Stored items

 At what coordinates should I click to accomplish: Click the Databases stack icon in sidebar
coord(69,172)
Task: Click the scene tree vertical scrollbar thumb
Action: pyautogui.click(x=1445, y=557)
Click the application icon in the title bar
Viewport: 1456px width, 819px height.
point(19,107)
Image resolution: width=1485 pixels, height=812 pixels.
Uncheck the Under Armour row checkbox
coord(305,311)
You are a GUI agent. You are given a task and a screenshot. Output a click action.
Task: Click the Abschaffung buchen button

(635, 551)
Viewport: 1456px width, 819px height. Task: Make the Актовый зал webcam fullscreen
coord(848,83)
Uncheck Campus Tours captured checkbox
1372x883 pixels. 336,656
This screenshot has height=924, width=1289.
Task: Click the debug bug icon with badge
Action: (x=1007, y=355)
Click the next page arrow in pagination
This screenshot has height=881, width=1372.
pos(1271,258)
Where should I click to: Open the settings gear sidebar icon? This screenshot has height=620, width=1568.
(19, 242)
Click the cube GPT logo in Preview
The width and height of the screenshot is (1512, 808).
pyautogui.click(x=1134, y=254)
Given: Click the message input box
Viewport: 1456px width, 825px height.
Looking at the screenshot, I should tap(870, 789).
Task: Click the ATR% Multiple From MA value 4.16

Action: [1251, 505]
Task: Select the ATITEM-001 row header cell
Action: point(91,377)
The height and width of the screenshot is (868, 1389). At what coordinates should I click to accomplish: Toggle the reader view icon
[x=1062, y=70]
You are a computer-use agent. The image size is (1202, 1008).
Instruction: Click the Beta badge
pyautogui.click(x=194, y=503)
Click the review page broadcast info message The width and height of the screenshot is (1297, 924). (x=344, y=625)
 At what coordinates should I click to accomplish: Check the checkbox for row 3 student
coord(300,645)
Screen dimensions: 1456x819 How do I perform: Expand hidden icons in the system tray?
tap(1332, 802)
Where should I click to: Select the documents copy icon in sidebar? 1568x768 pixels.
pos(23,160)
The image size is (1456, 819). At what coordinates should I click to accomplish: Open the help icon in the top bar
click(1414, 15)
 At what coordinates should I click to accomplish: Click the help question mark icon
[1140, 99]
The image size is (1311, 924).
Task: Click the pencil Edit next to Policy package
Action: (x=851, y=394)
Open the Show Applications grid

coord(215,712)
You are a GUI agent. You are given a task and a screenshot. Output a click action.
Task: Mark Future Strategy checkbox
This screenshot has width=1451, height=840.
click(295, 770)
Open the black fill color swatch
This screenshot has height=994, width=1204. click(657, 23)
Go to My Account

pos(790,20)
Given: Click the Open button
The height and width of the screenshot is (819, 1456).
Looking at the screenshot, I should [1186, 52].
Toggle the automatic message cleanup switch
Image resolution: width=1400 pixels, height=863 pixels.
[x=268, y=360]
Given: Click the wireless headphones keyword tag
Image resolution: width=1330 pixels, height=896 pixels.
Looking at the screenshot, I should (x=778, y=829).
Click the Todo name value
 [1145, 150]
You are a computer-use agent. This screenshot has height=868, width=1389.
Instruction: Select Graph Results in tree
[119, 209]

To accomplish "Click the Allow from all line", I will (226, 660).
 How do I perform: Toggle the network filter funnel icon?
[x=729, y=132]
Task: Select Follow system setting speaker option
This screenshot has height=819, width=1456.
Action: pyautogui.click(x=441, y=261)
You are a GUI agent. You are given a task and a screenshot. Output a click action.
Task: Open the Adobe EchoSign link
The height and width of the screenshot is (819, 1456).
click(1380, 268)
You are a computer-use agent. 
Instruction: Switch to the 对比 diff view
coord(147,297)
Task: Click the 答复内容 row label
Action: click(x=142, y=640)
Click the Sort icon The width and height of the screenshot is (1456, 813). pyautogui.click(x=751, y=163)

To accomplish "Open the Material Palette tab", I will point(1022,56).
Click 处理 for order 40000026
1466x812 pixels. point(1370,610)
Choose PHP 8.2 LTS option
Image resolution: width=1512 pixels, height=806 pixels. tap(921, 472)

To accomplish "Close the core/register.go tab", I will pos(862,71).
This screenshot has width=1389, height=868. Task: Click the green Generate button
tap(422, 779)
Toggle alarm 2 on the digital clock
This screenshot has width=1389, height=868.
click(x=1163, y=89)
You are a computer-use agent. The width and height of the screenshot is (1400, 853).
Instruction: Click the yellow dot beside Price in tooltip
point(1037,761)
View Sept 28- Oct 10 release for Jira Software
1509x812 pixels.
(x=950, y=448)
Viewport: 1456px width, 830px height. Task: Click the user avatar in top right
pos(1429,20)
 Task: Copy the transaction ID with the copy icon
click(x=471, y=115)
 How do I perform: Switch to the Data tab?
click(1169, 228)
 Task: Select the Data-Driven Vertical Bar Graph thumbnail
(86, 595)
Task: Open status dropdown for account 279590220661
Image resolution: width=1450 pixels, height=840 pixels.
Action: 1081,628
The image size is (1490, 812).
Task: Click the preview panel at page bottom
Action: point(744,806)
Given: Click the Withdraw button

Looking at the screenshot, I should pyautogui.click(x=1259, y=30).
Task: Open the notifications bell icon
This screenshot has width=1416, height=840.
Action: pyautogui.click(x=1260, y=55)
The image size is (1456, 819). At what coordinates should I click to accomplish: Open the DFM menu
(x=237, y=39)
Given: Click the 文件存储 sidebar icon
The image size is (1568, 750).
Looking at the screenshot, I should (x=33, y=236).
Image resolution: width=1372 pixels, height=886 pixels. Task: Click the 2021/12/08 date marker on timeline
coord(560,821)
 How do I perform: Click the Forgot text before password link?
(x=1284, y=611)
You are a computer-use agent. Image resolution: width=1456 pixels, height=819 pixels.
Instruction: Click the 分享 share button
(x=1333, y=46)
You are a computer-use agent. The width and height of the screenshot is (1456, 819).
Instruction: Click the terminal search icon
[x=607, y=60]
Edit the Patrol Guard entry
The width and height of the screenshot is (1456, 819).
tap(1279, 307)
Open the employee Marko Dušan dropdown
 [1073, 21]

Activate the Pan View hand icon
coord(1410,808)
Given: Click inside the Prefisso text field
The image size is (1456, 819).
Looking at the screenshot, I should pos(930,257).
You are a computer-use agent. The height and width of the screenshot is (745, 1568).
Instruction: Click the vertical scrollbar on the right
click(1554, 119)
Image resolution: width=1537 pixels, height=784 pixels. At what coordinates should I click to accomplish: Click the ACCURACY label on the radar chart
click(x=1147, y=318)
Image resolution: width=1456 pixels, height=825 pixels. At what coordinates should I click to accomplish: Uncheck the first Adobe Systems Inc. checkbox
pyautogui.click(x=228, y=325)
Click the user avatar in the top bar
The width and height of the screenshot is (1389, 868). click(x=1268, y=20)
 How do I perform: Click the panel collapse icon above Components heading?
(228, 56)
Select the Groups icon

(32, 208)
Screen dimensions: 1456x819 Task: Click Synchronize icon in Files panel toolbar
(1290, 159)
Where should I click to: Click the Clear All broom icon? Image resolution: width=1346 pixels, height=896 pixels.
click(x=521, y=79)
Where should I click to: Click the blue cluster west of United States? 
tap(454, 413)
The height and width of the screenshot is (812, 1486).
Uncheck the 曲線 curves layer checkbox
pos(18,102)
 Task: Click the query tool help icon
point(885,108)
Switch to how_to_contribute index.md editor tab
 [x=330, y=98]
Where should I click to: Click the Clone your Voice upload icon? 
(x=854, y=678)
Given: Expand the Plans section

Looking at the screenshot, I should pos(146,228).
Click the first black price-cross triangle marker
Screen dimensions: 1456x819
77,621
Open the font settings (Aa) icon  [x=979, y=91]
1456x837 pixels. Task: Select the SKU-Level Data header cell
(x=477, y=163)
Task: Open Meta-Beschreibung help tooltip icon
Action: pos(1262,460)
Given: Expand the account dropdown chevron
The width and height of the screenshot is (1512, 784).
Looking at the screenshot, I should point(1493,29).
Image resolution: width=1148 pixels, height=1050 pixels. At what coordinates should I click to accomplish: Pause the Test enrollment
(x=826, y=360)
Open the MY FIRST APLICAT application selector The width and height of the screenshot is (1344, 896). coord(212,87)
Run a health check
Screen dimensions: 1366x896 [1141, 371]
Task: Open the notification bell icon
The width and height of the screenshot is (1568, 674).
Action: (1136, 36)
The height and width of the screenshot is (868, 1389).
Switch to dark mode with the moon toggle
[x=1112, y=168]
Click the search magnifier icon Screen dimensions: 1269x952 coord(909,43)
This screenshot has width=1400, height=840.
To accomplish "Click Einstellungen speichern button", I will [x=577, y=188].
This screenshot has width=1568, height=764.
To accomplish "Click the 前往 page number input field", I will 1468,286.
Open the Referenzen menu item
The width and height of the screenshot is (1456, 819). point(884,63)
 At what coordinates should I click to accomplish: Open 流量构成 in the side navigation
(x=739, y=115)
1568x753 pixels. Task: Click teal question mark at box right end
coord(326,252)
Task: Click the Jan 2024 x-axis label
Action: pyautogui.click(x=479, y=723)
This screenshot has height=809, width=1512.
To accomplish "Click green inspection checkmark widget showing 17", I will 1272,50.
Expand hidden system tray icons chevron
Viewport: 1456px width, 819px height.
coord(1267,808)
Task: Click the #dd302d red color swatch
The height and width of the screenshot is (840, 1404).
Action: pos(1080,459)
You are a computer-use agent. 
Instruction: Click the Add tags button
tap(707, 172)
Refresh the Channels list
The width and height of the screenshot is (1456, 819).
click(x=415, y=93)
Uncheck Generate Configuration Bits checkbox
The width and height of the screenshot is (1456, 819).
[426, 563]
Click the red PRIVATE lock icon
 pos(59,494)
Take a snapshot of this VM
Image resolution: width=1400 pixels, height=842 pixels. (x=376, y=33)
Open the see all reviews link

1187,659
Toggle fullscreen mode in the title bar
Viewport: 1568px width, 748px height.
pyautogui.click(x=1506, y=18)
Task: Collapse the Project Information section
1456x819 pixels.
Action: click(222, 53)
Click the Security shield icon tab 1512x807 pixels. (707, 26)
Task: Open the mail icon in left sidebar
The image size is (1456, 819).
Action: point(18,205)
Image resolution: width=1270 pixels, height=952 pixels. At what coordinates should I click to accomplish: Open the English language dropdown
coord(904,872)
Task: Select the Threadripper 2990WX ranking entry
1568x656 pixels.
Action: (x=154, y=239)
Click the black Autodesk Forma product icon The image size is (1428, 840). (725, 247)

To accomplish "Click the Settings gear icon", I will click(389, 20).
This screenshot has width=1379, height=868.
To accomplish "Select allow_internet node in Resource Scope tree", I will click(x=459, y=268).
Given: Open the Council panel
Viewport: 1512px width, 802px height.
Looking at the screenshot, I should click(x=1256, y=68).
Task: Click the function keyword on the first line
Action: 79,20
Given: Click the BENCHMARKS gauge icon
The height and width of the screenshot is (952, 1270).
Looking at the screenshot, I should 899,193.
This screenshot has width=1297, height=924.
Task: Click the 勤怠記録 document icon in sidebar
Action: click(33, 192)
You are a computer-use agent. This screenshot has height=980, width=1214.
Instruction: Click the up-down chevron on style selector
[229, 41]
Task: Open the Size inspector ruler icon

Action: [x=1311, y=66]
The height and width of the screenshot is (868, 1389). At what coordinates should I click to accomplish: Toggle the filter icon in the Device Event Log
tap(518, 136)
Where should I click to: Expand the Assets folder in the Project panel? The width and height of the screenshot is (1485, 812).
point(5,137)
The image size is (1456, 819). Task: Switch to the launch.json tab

EXERCISE DIRECTIONS
Show the lines where the word "computer" appears in the entries.

ANSWER TO THIS EXERCISE
You are a computer-use agent. The image size is (1202, 1008).
You are a computer-use agent. This screenshot has height=868, width=1389.
You are a computer-use agent. 
You are a computer-use agent. The width and height of the screenshot is (1400, 853).
You are a computer-use agent. Image resolution: width=1456 pixels, height=819 pixels.
You are a computer-use agent. The width and height of the screenshot is (1456, 819).
You are a computer-use agent. The height and width of the screenshot is (745, 1568).
You are a computer-use agent. 
You are a computer-use agent. This screenshot has height=980, width=1214.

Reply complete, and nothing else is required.